United States citizens should make preparations for the possibility of dying during authorized trips to North Korea, an updated Department of State travel advisory about the country said on Friday.
The new advice mirrors language that the state department uses about the apparently high risks U.S. citizens face if they travel to countries like Iran, Iraq, Central African Republic, Mali, Somalia and Libya.
“Draft a will and designate appropriate insurance beneficiaries and/or power of attorney,” the advisory warns people who receive validation to travel to North Korea.
“Discuss a plan with loved ones regarding care/custody of children, pets, property, belongings, non-liquid assets (collections, artwork, etc.), funeral wishes, etc.”
The advice is due to the “serious risk of arrest and long-term detention of U.S. nationals,” the department said, a risk that means the passports of U.S. citizens have since last year no longer been valid for use in North Korea.
The change follows the June 2016 death of U.S. citizen Otto Warmbier after his detention in North Korea, as well as a string of arrests of U.S. nationals there in recent years.

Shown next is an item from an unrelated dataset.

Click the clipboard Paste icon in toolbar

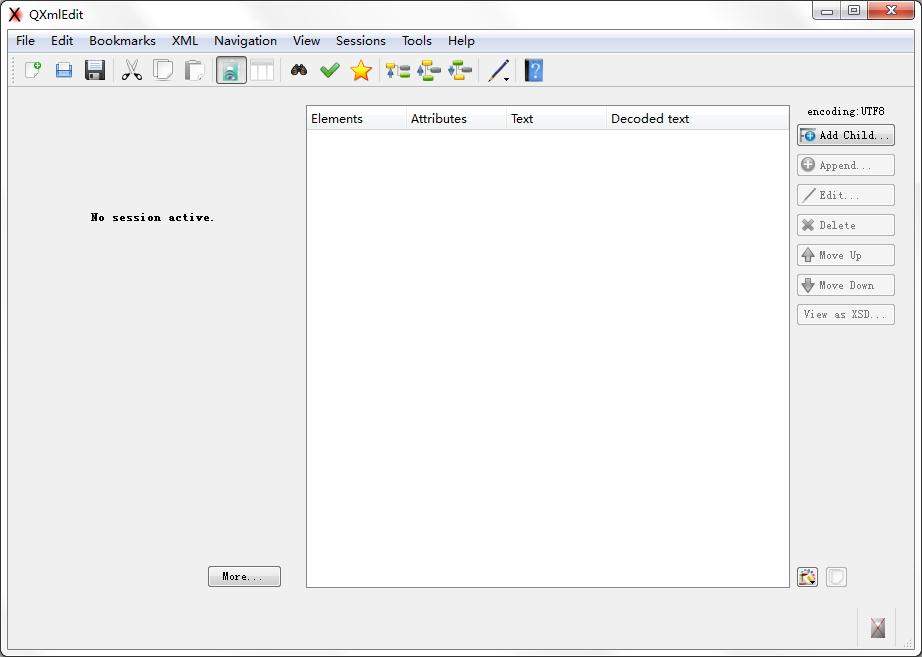point(195,71)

“(This) seems like domestic-focused PR,” said one U.S. visitor to the North, who asked for anonymity due to the current process involved in visiting the country.

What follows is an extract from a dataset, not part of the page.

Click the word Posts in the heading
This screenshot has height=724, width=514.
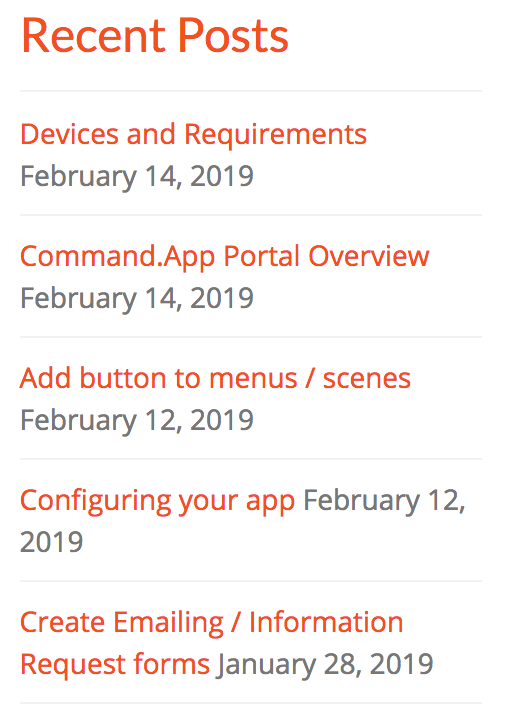234,36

“Any Americans left applying for a special passport understand where they’re going and the risks,” the source continued. “That very procedure reminds them of it.”
Following dozens of missile tests taking place in 2016 and 2017, the warning also included language surrounding the dangers involved in flying near North Korea.
“Due to risks to civil aviation operating within or in the vicinity of North Korea, the Federal Aviation Administration (FAA) has issued a Notice to Airmen (NOTAM) and/or a Special Federal Aviation Regulation (SFAR).”
While several airlines reported their planes flew in airspace within range of recent North Korean missile launches, to date no aircraft have been damaged by such tests and one analyst described the risks as being “infinitesimally low“.
Still, because dangers do exist some airlines did change their routings as a result of DPRK missile testing in 2017.
“Any fragment of reasonable size hitting a tailplane, wing, or engine at 500 knots creates a significant risk of loss of control of the aircraft,” a memo from Flight Service Bureau read last year.